Our investment philosophy
The Chester High Conviction Fund is based on 10 principles, all of which underpin our portfolio construction process
Take a high conviction approach
For active managers to outperform over the long term, the fund has to be truly different than the benchmark. This strategy has had an active share above 80% since inception. Don’t follow the crowd.
Back owners of capital
Allocating capital to management teams that think like owners alleviates the principal-agent problem. “Show me the incentive and I’ll show you the outcome” Charlie Munger.
A contrarian view?
Backing ourselves in unloved, underappreciated or undiscovered stories has been the most consistent alpha generation of this strategy.
Stay curious
Fresh ideas or unique insights is critical to ensure the portfolio stays invested with conviction. To consistently generate outperformance we seek to test the investment thesis behind each decision. This requires discipline and a repeatable process in company visitation schedules.
Mid cap bias
Broadly speaking, we find more interesting opportunities outside the large cap universe. Exposure to mid and small caps is essential for long term outperformance.
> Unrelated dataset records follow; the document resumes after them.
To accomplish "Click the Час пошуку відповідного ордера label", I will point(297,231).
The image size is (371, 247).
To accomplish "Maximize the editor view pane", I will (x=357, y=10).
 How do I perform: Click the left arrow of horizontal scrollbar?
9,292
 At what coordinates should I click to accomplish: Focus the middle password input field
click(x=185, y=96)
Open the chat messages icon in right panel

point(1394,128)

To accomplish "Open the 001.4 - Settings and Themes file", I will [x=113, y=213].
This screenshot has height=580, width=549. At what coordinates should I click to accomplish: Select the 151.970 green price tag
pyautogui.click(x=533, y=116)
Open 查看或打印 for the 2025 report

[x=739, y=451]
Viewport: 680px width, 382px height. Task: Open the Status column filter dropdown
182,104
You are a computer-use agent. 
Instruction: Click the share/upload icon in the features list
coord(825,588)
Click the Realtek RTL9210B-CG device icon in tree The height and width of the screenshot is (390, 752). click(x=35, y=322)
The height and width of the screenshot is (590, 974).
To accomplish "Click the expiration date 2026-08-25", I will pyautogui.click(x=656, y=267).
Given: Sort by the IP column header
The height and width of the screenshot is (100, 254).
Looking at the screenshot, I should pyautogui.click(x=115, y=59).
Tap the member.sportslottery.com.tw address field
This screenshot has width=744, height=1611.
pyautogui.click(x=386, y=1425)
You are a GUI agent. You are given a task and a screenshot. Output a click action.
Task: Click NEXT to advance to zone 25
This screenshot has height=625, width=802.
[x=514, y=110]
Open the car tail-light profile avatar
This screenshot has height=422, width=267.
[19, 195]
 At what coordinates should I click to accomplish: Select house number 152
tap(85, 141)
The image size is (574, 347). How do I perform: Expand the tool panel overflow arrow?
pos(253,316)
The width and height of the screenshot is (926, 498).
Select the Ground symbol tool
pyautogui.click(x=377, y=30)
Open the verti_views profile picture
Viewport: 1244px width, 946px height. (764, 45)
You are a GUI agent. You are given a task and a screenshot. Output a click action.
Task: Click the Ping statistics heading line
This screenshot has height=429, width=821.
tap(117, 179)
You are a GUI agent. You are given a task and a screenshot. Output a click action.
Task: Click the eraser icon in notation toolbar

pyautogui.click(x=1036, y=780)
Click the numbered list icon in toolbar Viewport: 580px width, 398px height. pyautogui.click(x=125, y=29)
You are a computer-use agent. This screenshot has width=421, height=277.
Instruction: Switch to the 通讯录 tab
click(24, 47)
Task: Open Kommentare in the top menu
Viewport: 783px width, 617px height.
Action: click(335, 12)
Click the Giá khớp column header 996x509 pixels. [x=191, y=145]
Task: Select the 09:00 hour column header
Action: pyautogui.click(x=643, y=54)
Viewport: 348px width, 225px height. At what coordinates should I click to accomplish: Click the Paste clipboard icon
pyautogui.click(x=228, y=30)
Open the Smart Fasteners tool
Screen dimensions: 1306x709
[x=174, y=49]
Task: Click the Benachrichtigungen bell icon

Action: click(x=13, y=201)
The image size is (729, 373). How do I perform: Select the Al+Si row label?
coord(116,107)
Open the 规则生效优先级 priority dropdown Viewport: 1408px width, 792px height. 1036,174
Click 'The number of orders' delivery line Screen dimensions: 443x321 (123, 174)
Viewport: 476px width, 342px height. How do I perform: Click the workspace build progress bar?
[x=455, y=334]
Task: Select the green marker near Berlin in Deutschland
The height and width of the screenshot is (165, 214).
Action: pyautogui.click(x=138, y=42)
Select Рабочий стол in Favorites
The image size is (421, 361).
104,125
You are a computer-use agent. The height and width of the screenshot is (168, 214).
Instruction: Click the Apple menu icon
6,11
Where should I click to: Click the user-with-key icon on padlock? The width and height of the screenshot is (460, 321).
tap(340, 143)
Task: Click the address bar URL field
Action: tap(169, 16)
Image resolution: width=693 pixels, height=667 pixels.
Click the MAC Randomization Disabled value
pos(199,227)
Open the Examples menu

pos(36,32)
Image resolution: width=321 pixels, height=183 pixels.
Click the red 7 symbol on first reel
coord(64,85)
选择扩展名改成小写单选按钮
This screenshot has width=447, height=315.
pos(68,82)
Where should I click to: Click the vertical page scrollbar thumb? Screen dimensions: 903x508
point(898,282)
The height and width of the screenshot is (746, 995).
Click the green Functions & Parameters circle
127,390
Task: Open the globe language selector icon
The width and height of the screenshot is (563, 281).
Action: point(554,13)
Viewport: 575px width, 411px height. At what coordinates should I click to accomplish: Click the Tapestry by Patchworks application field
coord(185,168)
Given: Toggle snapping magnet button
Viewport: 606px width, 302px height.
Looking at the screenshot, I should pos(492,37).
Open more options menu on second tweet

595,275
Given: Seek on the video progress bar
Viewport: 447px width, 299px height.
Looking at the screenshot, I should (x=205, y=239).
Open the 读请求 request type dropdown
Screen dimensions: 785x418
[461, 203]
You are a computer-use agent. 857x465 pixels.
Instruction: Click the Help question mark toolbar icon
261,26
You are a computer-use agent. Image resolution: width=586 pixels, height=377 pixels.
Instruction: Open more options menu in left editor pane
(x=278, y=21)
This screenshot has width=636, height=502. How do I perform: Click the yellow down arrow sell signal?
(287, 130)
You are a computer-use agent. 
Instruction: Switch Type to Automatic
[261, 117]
Concentration in few ideas
We keep a tight watchlist of stocks that are deemed suitable for investment. Focusing the research effort into fewer ideas provides more opportunity to gain higher conviction views. Too much diversification becomes counter productive.
Keep it simple
Ultimately, we allocate capital to sectors and companies we understand. The investment thesis needs to be easily articulated out for a high conviction idea.
Cash flow growth
We seek to invest alongside companies that either generate predictable cash flows in high quality industries, or determine an appropriate margin of safety where valuation support is paramount, which is in more cyclical sectors of the economy.
Focus on insights
Do we have a different view than the prevailing wisdom of the market? High conviction often comes from a granular understanding of where the markets expectations are wrong.
Invest with humility
All fund managers make mistakes, it’s part of the profession. Our tightly knit culture accepts these, tries to learn from them, and keeps making decisions. It is a profession where humility is absolutely essential.